Various Objects, 20th Century, Decorated by George Andrews, photograph from page 27 of The Dot Man: George Andrews of Madison, Georgia.
Look on our exhibits page on George Andrews to see a few more of the images. If you need a better quality image, go to the Visual Resources Center SCAD Digital Image Database. Of course, there are lots more images in the book. You can purchase the book on George Andrews from the Morris Museum of Art’s web site. And, of course, you can always come to Special Collection and take a look!
June 6th, 2008
This spring, Gretchen and I worked on a project with the Myrtle Jones Collections. Myrtle Jones was a local artist with a very distinctive Savannah style. Special Collections holds two collections: one of her papers and one of visual materials. Our project involved rewriting the finding aid for the papers to add content and reorganize it a bit. We think this will facilitate the use of this resource for students and researchers. We added a more extensive biography and processed some materials that had been omitted from the original finding aid. While we had hoped to incorporate the visual materials into this collection as well, we decided it was not feasible at this time. Here is a link to the new finding aid, MS 002, the Myrtle Jones Papers.

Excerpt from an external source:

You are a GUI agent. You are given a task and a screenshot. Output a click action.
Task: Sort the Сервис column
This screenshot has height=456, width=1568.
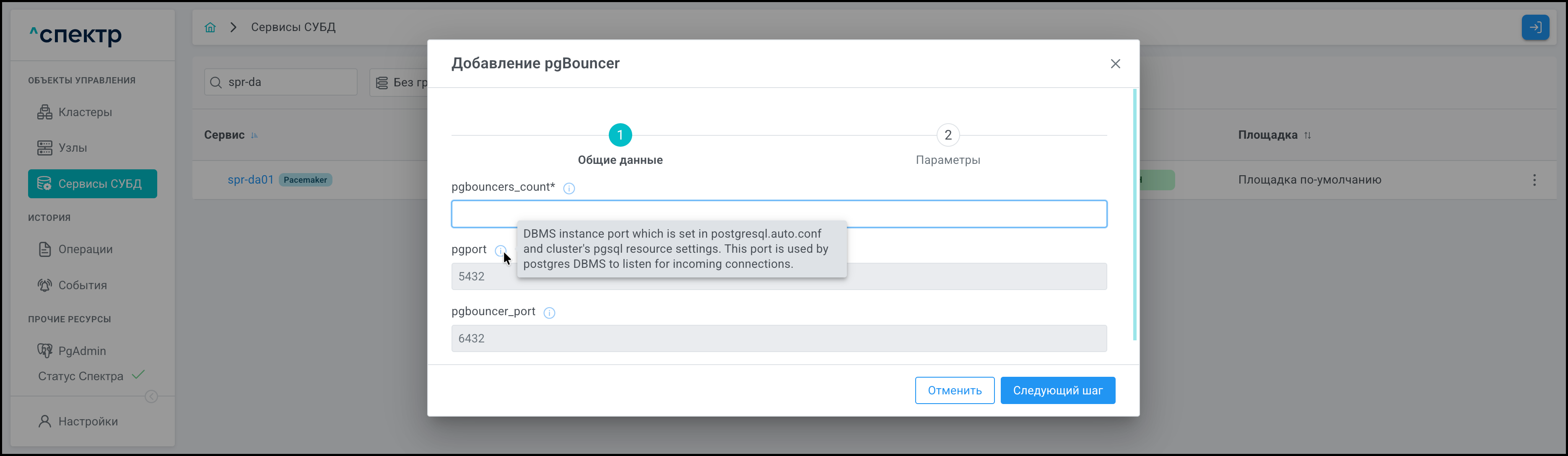[x=254, y=136]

We also wanted to make some of the images of her artwork and photography found in the collection of visual materials available to the SCAD community. While Myrtle Jones is well known in Savannah for her artwork, she did not consider herself a photographer. The purpose of her photography was to capture images she could later use as references for her paintings. She took extensive photos of her own paintings, people, places, and events in and around Savannah and also during her travels. She had a good eye and applied all of the elements of composition she used in painting to her photographs. Her images of Savannah are of downtown buildings, the riverfront, the historic district, and Forsyth Park. Her work documents a point in time from the 1970s through the 1990s and offers views of many important buildings prior to renovation.
Our project was a cooperative project with the Visual Resources Center. Gretchen and I selected over 200 slides from the Jones’ collection that were largely of Savannah residences and downtown buildings. With the help of Elvira Sanchez-Kisser, Gretchen scanned the slides and provided metadata for each. The slides were then uploaded into the Visual Resource Center’s Image Database. This database is available to all SCAD faculty, students, and staff from the library’s webpage. You must also be logged into MySCAD to access the SCAD Digital Image Database. When you arrive at their Image Search screen, select Architecture / Topography under Category and type in Myrtle Jones under Archive Source. You should receive 87 (or more, when we add more slides) results, many with multiple slides.
There are a number of houses, mostly from the historic district, and also a number of images of squares, the Savannah River front, the Roundhouse and railroad depot, and a number of historic buildings in the downtown area. Jones did not always convey the locations of the images on the slide. It took a great deal of detective work on Gretchen’s part to locate some of these. We hope in the near future to expand the Myrtle Jones entries in the database to include images of her artwork as well. To give you a small taste, we have included some images under exhibits.